Fiber-Chip-Fiber Mode/Polarization/Wavelength Transmission and Processing with Few-Mode Fiber, (de)Multiplexing SiO₂ Chip and ROADM Si Chip

The emergence of optical communications has opened up new perspectives for high-capacity data transmission and signal processing, to meet the demand of the increasing data traffic. Despite significant progress in multi-dimensional multiplexing for capacity scaling in fiber-optic communications or photonic networks-on-chip, achieving high-capacity data transmission and signal processing in an entire fiber-chip-fiber system remains a great challenge. This challenge is attributed to the lack of effective multi-dimensional coupling between fiber and chip.
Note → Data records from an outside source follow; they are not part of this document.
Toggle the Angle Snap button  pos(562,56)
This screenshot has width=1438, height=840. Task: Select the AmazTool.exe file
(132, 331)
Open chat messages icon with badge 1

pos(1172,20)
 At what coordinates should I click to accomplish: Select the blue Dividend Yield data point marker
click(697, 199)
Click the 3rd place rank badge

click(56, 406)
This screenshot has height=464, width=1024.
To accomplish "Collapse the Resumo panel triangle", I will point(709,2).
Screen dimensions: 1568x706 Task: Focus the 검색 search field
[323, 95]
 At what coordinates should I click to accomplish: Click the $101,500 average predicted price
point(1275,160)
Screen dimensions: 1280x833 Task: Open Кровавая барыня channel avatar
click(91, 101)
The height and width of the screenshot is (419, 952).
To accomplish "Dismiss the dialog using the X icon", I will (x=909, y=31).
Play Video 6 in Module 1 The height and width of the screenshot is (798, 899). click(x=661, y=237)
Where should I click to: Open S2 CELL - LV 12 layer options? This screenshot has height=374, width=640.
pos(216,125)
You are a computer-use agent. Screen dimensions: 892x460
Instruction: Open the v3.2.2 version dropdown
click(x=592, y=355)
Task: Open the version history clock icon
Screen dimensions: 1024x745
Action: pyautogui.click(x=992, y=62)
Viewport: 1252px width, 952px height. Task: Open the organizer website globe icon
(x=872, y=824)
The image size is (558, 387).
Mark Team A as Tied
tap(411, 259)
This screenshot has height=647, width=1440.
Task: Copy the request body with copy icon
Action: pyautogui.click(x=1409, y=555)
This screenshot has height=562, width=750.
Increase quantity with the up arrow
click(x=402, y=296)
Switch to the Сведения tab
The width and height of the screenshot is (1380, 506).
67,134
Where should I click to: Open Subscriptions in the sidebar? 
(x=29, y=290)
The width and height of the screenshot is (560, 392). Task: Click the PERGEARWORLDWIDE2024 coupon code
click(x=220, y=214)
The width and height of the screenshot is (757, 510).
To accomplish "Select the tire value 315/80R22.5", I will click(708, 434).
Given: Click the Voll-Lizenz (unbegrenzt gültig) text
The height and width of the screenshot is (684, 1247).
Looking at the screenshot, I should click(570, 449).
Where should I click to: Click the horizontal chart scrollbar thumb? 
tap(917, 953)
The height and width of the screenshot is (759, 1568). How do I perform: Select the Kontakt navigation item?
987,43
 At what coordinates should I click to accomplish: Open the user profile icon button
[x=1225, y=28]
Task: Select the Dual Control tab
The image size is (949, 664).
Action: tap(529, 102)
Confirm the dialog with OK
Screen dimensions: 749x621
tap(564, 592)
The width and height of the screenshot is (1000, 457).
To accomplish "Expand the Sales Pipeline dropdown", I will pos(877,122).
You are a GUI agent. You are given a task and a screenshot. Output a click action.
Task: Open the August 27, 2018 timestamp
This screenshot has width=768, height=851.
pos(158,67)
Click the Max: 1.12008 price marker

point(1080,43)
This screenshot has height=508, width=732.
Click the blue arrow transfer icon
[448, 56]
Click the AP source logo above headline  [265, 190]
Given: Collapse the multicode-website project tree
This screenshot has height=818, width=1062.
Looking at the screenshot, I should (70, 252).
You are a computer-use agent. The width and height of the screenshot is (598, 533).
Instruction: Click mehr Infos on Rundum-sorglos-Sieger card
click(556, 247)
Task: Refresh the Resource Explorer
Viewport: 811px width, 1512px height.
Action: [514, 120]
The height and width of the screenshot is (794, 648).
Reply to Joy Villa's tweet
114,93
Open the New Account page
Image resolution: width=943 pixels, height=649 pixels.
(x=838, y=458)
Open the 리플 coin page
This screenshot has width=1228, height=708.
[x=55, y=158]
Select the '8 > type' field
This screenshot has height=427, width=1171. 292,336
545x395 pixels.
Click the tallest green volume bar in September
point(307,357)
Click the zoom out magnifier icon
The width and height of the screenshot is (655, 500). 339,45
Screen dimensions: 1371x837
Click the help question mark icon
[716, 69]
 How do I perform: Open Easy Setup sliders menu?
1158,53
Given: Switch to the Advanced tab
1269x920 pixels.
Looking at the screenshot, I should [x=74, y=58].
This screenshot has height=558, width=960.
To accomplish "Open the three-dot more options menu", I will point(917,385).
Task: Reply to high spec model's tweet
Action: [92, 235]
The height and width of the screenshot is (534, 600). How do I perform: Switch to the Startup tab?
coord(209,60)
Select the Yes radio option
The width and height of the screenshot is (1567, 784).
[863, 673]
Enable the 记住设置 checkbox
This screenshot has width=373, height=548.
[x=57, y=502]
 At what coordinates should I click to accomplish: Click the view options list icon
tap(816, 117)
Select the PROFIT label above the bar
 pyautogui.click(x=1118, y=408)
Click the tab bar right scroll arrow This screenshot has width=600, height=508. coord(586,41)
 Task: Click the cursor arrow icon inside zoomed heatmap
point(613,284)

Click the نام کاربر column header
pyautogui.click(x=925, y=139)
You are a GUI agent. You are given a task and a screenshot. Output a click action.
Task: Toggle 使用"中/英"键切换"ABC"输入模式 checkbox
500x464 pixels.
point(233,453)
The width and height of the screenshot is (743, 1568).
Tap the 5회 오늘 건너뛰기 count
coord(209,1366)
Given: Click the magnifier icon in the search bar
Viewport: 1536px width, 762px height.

Here, the 3D (de)multiplexing SiO2 chip inscribed by femtosecond laser direct writing is proposed to achieve the multi-dimensional coupling between the few-mode fiber (FMF) transmission link and the silicon processing network. Combined with the 2D silicon chip fabricated by a standard lithography process, a multi-dimensional fiber-chip-fiber communication system designed to transmit and process the hybrid wavelength-, mode- and polarization-division multiplexing signals in FMF is constructed. The silicon chip integrates Mach-Zehnder interferometer (MZI) switches and arrayed-waveguide gratings (AWGs) to serve as a reconfigurable optical add/drop multiplexer (ROADM). As a proof-of-concept demonstration, a 96-channel FMF-chip-FMF communication system with a data transmission capacity of 4.032 Tbit s(-1), achieving a bit-error ratio (BER) of less than 3.8 x 10(-3), is successfully implemented.